2006年06月05日
** 18 ** ダーチャを見に行く?
===5月4日 夜 モスクワ南部の郊外で===
5月はじめの日没がはじまる時間は、21時半すぎくらいです。まだ明るい20時半ごろ、シューラが「さあ、帰るよ」と宣言し、飲み食いしたゴミを片付け、ダーチャから自宅へ持っていくものを車に積込み、火の始末と戸締りをしっかりして、ダーチャを後にします。
ミーシャの車が先に、シューラの車が続き2台は果たしてどこへ向かっているのでしょうか?1時間ほど走って目に見えるのは、広い原っぱといくつかのダーチャがずっと続く場所。ダーチャ村みたいなところでしょうか。もう日が暮れてきているので、いくつかのダーチャには明かりが点っています。真っ暗なダーチャ、新しく大きなダーチャ、まだ何も建っていない原っぱ、建てかけている途中のダーチャ……。
ミーシャとシューラのふたりは、原っぱの中をどこかへ歩いて行きます。後で知ったことは、このあたりがシューラの新しいダーチャ土地だということと、その近所には俳優仲間も集まっているということでした。もっと明るい時間に見たかったなあ。ふたりは、歩きながら話し込み、私たち女性陣はやや寒くなってきたので、車の中で待機。日が暮れるとあたりは急に真っ暗です。
彼らも「寒いなあ」と言いながら、車は再び動き出しかなり走るも、そのダーチャ村は延々と続く広大な土地です。街路灯などなく真っ暗です。久しぶりに真っ暗な道を走る体験をしました。で、やっぱり途中迷いました。シューラが、車が。
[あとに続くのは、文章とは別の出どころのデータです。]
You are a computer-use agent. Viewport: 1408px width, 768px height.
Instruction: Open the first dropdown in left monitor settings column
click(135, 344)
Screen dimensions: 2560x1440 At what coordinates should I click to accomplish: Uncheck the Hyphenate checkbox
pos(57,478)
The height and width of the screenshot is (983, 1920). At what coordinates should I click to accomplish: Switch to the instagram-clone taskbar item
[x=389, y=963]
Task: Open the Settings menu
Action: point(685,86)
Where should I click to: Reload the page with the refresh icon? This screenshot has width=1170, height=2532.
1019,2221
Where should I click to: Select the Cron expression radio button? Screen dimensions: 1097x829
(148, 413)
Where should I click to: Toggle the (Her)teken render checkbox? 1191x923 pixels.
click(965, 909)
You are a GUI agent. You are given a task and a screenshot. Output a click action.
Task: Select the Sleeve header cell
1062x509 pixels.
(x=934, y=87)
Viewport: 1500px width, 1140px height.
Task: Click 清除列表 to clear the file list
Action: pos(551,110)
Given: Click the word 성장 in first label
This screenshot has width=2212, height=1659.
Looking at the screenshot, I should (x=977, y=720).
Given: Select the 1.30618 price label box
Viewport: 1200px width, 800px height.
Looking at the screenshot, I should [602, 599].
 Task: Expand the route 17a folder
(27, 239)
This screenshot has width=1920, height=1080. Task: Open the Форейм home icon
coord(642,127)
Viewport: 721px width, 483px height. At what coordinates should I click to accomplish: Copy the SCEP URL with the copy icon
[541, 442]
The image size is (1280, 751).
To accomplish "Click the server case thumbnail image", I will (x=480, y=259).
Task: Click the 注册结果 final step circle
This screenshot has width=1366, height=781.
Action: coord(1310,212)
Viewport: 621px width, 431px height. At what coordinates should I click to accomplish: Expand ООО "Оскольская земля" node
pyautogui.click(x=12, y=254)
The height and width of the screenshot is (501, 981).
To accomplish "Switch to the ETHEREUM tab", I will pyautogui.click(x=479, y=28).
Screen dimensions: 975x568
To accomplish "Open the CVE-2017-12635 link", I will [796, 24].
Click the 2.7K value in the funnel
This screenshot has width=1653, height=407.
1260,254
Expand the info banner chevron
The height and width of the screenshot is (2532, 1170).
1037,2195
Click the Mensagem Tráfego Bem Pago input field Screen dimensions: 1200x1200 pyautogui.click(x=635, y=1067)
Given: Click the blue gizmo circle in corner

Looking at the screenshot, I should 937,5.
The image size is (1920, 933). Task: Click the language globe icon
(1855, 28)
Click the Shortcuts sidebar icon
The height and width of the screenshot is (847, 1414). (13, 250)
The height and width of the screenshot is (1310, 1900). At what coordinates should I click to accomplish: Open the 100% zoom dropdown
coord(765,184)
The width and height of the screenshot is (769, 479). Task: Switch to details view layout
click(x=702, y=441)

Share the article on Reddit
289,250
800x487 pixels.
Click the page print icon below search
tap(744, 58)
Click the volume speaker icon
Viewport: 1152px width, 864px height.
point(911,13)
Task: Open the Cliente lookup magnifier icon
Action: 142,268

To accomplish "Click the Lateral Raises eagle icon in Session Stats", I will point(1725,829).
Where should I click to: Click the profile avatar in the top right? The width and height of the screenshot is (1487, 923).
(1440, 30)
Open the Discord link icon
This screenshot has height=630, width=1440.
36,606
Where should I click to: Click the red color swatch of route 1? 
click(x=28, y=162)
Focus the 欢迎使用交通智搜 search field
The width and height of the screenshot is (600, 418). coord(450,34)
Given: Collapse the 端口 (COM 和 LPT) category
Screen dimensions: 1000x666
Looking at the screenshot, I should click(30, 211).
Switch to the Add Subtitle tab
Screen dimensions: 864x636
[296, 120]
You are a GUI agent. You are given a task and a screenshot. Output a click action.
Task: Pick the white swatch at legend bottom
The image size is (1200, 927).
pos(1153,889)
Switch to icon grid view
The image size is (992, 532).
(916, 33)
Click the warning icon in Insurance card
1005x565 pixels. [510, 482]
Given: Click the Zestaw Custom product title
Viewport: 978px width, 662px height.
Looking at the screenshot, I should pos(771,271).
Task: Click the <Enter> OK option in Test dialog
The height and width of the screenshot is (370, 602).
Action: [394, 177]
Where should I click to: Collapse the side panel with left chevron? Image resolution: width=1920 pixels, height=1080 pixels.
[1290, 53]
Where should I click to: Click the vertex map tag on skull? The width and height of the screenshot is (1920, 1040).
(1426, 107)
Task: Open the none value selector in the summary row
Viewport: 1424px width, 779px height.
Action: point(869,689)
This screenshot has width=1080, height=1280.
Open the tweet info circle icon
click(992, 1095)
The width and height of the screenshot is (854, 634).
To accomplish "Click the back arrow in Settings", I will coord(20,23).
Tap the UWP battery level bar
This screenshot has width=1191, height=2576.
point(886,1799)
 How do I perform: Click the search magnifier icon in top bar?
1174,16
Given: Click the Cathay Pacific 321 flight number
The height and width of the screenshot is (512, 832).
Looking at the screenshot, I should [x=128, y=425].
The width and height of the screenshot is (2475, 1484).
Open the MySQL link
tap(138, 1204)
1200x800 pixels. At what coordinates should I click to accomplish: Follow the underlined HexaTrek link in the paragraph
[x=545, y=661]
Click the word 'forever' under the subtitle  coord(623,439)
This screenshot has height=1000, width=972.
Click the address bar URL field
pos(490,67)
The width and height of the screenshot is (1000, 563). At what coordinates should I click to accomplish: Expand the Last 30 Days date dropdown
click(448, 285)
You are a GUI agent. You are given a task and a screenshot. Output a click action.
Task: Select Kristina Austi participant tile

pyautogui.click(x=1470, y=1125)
機転を利かしたミーシャの車の助けがなければ、一晩ダーチャ村から出られなかったかも。
モスクワに近づくとともに周辺は町の灯りでどんどん明るくなってきます。でも、車は順調に走っていますから大丈夫です。
きょうのダーチャ体験は、ロシアを知る上で貴重なものとなりました。
モスクワ市民ならではのいろんなしんどさがあるでしょう。が、そんな彼らもダーチャが好きならば、夏の日の長い一日、緑と花に囲まれのんびりと好きなようにしてよく、大地を耕し収穫もでき、家族そろって楽しい時間を過ごし……、これは生きるエネルギーが「復活」できます。しんどさなんて、吹っ飛んでしまいます。
もちろんダーチャ生活からもストレスが生まれているのも現実のようです。往復の車の大渋滞、ダーチャの維持管理、近隣トラブルなど諸問題もあるようです。
もっと大きいダーチャが欲しい。こんな不便なダーチャは要らない。古いダーチャより新しいダーチャが欲しい。農作業なんてやりたくない。そんな理由で、ダーチャにまつわる交渉や契約やもめごともあるようです。ダーチャの売買はさかんに行われています。看板や張り紙をあちこちで見ます。決して安い買い物ではありませんし、一生物の買い物となるので慎重であり、大胆にもなるでしょう。
いろんなことが体験できたとても良い一日でした。午後11時30分、もうしっかり夜。ホテル玄関に到着しました。
「明日は地下鉄に気をつけて乗って、15時、コースチャに会うのだよ。そして、『巨匠とマルガリータ』に遅れないように」と、優しいシューラは明日の私の行動を気遣ってくれました。